Em carta, Dilma propõe plebiscito sobre eleições antecipadas

Brasília, 16 ago (EFE).- A presidente afastada, Dilma Rousseff, se comprometeu nesta terça-feira a promover um plebiscito sobre a possibilidade de antecipar as eleições previstas para 2018 se for absolvida no julgamento do processo de impeachment.

Dilma anunciou esse compromisso durante um pronunciamento, no qual apresentou os termos da chamada Carta aos Brasileiros, divulgada dez dias antes que o Senado inicie a fase final do processo que pode acabar com sua destituição.

Nesse pronunciamento, Dilma insistiu em sua inocência das acusações de crime de responsabilidade, voltou a usar o termo "golpe de Estado" para descrever o processo e sustentou que a solução para a crise política e econômica do país "passa pelo voto popular em eleições diretas".

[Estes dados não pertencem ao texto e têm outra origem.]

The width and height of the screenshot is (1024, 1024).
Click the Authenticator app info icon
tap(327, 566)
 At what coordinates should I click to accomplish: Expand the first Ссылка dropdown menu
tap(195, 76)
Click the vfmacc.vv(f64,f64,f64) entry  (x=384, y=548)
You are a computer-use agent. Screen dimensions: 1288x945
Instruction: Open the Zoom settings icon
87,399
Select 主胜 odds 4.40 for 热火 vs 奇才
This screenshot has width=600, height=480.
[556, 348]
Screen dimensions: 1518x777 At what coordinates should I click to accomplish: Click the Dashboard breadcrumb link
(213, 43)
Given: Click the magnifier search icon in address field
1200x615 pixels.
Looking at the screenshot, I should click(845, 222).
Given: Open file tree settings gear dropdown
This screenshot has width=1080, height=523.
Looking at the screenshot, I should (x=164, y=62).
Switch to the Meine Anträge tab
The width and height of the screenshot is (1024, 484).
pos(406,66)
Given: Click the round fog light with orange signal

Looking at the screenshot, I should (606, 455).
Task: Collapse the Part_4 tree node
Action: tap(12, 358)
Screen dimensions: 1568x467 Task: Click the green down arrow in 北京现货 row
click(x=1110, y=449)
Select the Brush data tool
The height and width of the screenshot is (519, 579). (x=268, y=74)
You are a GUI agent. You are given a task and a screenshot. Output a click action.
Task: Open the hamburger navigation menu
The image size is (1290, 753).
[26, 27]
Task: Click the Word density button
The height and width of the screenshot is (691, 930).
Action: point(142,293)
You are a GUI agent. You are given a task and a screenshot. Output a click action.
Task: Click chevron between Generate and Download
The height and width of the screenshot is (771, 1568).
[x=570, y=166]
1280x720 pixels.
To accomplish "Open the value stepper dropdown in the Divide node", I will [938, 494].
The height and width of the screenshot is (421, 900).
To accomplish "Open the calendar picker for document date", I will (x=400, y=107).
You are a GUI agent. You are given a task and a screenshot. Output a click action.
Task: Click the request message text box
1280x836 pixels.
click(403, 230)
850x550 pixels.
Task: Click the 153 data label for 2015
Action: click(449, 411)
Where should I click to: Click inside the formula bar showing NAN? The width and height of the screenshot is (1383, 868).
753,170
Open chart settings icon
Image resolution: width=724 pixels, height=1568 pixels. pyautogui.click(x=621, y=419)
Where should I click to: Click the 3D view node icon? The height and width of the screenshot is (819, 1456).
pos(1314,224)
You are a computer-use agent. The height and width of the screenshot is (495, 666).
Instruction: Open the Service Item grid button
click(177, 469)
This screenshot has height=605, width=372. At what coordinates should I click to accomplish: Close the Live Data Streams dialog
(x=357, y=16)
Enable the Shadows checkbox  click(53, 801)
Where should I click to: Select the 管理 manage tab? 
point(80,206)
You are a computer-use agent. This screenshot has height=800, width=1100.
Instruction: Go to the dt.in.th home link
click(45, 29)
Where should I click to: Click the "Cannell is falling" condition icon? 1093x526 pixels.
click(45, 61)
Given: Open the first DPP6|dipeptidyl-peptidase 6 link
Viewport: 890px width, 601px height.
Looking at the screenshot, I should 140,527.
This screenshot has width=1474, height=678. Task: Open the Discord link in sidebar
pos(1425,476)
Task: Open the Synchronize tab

Dilma foi afastada de suas funções no último dia 12 de maio, quando o Senado instaurou um processo de impeachment cuja fase final começará no próximo dia 25 de agosto e deve durar entre três e cinco dias, possivelmente com sua condenação e destituição.

A governante perderá o cargo se assim decidir uma maioria qualificada de 54 votos (dois terços do Senado), que os favoráveis a sua destituição já parecem ter consolidado.

Segundo Dilma, se sua inocência for reconhecida e ela for absolvida, caso no qual recuperaria o poder, "será reafirmado o Estado democrático de Direito" e "se deverá construir uma nova jornada política", que leve à antecipação das eleições.

Caso Dilma seja finalmente destituída, seu mandato será completado pelo presidente interino Michel Temer.